Lets say that $$T \subseteq \mathbb{R}^n$$ is a subset which is both closed and open, and then if $$T = \mathbb{R}^n$$ or $$T = \emptyset$$. Assume that $$\{T \neq \mathbb{R}^n|T \neq \emptyset\}$$

Proving this results in a contradiction.

(1) Let $$U = \mathbb{R}^n \setminus T$$ and show that U is open and closed and not-empty.

3. The attempt at a solution

If $$U = \mathbb{R}^n \setminus (T = \mathbb{R}^n) = \emptyset.$$ since $$T = \mathbb{R}^n$$ which is non-empty and both closed and open according to above. Thus $$U = \mathbb{R}^n\setminus \emptyset = \mathbb{R}^n.$$ which therefore upholds the claim in (1).

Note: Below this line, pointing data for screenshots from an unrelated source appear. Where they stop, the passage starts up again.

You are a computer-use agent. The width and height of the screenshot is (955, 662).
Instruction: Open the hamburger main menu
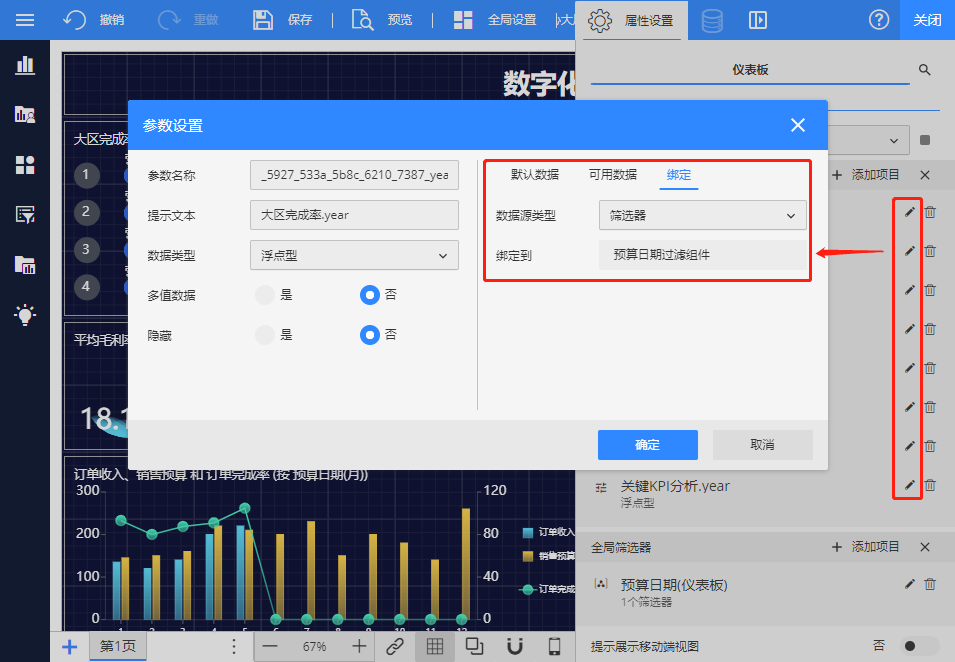tap(25, 20)
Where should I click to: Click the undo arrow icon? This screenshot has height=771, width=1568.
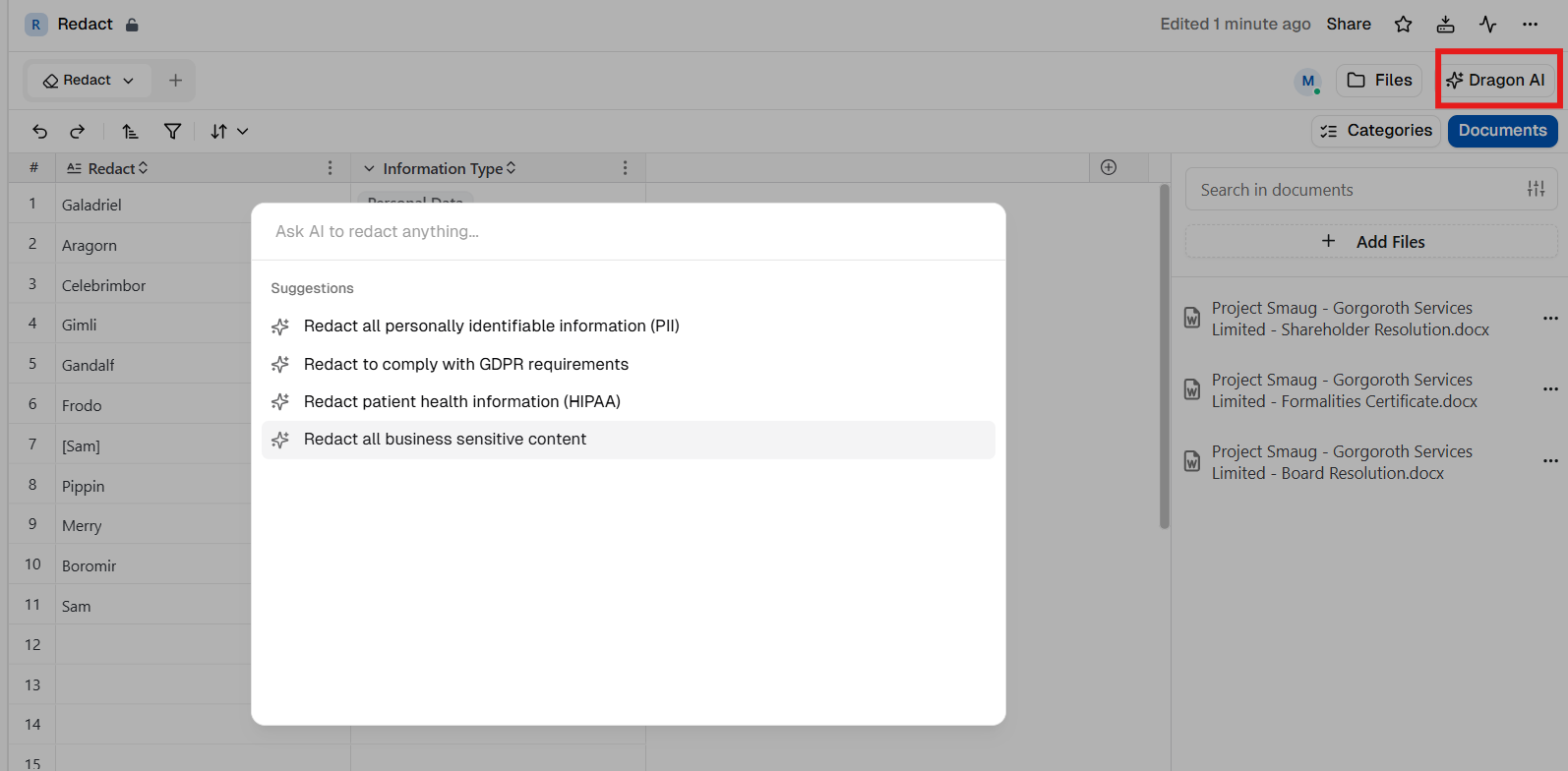(x=39, y=131)
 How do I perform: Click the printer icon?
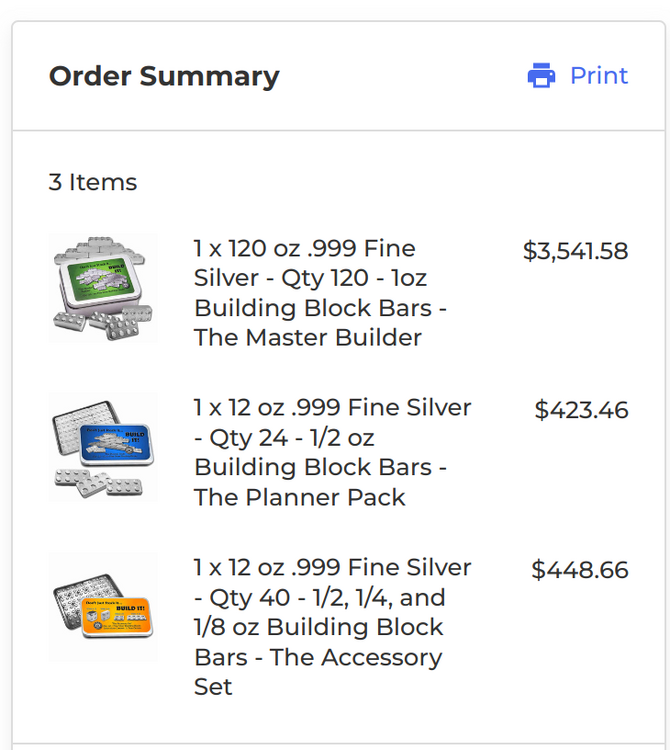coord(541,76)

(2) Let $$g: \mathbb{R}^n \rightarrow \mathbb{R}$$
be defined as:

$$g(x) = \left( \begin{array}{cc}1 \ \ \mathrm{for \ t \ \in \ T}\\ 0 \ \ \mathrm{for \ u \ \in U} \end{array}$$

Prove that g is continious at every point $$t_{0} \in T$$. is it something which uniform continouity which I need to use here?

If yes then I need to show here that for any t in g converges towards $$t_0$$??

If yes then

Proof

By the definition of uniform continuity then

$$g: \mathbb{R}^n \rightarrow R$$ be continous at every $$t_0$$ if and only if there for every $$\epsilon > 0$$ exists a $$\delta > 0$$ such that $$|g(t) - g(t_0)| < \epsilon \Leftrightarrow \|t - t_0 \| < \delta.$$

Is the trick then to show that g upholds the defintions above??

Sincerely Yours
Hummingbird.

2. Jan 28, 2008

### HallsofIvy

Staff Emeritus
What are you allowed to use? If R is a "clopen" set such that it is neither the empty set nor all of Rn, then S= complement (R) is neither the empty set nor Rn. S is closed because R is open- and R is also closed, of course. Then Rn= R union S where both R and S are closed: Rn is not a connected set. If you are allowed to use the fact that Rn is a connected set, that's a contradiction.

3. Jan 28, 2008

### Hurkyl

Staff Emeritus
I confess that I am unable to figure out what you meant to say. Could you restate it?